▸ Task requirements
Transcribe exactly the line containing "Where should I" plus every later line in the data.

▸ Entries taken from a collection
-- Opening Marker --
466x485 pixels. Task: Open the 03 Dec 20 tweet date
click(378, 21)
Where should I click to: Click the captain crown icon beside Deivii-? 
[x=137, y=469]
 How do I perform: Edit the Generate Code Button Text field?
-- Closing Marker --
▸ Problem solution
Where should I click to: Click the captain crown icon beside Deivii-? 
[x=137, y=469]
 How do I perform: Edit the Generate Code Button Text field?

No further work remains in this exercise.